This pretty green mayonnaise is packed with the flavor of garlic and basil. If the raw egg concerns you, use irradiated eggs which are available in most markets. Use as a condiment with meats, grilled chicken, vegetables, sandwiches, and salads.

Prep Time: 3 minutes

Total Time: 3 minutes


  • 1/3 cup vegetable oil
  • 1 egg
  • 4 to 7 garlic cloves to taste
  • 1/2 cup spicy globe or lemon basil, tightly packed
  • 1/4 tsp dry mustard or 1 tsp Dijon-style mustard
  • 1 tbsp lemon juice or cider vinegar
  • Dash of sugar
  • Salt and pepper to taste
  • 2/3 cup olive oil


Place vegetable oil, egg, garlic, basil, mustard, lemon juice or vinegar, sugar, salt, and pepper in the bowl of a food processor fitted with the metal blade.
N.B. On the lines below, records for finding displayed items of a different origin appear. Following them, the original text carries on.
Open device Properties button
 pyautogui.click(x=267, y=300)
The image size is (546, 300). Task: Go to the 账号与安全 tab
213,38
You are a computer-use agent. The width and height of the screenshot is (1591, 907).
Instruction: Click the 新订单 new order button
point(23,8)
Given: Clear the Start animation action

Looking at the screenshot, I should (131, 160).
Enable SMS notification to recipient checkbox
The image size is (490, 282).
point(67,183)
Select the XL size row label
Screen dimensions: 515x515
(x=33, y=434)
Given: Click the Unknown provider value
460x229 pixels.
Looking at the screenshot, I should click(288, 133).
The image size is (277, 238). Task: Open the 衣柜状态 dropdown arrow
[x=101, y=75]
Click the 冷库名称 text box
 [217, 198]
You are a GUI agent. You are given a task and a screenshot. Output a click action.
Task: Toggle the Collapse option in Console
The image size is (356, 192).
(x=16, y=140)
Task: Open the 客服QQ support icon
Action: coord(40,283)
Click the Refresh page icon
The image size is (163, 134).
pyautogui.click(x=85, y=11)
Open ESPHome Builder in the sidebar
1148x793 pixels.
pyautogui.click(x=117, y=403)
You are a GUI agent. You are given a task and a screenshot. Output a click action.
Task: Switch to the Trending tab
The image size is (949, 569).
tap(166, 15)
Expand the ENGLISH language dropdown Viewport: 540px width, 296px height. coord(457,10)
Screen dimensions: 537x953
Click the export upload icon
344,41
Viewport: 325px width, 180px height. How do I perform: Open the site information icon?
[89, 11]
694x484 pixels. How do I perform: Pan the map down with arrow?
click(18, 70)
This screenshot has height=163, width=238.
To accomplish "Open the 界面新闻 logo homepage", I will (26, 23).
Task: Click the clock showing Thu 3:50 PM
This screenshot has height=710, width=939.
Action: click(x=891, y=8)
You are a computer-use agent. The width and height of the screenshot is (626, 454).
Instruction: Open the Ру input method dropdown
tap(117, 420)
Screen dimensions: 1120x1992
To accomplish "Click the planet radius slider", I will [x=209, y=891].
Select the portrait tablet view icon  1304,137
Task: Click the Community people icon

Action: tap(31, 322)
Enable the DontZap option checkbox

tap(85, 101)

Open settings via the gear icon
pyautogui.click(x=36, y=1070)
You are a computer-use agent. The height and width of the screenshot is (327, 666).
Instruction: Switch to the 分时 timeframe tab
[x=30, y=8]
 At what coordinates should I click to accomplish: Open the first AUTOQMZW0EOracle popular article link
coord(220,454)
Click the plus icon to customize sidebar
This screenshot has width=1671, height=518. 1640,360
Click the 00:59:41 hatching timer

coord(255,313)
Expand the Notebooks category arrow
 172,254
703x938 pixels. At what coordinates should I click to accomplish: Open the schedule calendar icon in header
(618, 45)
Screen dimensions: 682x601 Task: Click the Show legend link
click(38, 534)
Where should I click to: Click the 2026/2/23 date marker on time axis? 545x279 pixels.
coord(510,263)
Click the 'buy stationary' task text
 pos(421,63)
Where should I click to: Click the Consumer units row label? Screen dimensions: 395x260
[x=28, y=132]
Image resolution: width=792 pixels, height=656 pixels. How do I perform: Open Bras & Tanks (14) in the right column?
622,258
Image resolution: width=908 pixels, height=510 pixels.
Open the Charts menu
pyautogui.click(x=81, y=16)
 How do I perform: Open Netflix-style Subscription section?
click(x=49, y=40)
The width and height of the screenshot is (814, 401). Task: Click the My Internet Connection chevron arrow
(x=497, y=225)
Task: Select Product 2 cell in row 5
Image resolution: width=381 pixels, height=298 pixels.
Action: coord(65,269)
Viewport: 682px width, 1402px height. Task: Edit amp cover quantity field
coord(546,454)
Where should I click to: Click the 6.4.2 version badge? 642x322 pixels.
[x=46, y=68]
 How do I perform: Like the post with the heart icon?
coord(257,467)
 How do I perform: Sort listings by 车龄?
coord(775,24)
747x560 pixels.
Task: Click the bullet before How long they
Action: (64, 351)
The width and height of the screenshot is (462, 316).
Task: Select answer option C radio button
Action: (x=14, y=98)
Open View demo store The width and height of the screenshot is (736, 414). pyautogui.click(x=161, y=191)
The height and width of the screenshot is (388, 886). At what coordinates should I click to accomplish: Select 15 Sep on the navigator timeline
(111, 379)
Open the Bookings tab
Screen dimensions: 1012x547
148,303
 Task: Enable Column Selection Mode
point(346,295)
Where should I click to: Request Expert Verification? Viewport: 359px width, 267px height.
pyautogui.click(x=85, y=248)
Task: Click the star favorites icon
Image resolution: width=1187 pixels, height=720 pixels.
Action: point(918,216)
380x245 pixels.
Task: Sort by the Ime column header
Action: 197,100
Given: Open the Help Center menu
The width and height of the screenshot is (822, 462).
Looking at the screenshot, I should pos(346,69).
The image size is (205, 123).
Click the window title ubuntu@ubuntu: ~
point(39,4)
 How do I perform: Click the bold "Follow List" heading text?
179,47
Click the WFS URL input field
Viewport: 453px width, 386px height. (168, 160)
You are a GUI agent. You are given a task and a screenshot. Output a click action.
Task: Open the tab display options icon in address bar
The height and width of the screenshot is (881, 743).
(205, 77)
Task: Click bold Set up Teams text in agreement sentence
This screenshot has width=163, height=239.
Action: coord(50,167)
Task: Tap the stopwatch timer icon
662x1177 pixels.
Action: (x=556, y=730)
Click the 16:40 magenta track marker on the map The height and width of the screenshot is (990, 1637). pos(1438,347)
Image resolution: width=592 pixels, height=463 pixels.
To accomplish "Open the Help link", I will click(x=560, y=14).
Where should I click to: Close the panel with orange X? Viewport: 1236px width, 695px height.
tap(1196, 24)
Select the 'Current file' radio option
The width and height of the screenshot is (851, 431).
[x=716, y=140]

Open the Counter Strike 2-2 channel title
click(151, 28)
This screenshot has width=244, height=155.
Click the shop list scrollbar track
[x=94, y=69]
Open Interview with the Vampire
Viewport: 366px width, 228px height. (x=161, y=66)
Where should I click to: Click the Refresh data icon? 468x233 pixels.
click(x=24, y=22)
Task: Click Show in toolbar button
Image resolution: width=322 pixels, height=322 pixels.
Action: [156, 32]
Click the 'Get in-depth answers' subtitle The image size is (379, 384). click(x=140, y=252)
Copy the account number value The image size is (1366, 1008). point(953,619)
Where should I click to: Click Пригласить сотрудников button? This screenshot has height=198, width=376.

Puree for 1 minute, stopping to scrape down sides.

With the motor running, drizzle olive oil down the chute in a slow but steady stream. Stop as soon as the olive oil has been incorporated and mixture is thick and emulsified. Do not over-process or it will separate. Add 1 teaspoon of very hot water, pulsing several times to blend in. (This will help stabilize the mayonnaise.)

Refrigerate leftovers and use within 7 days.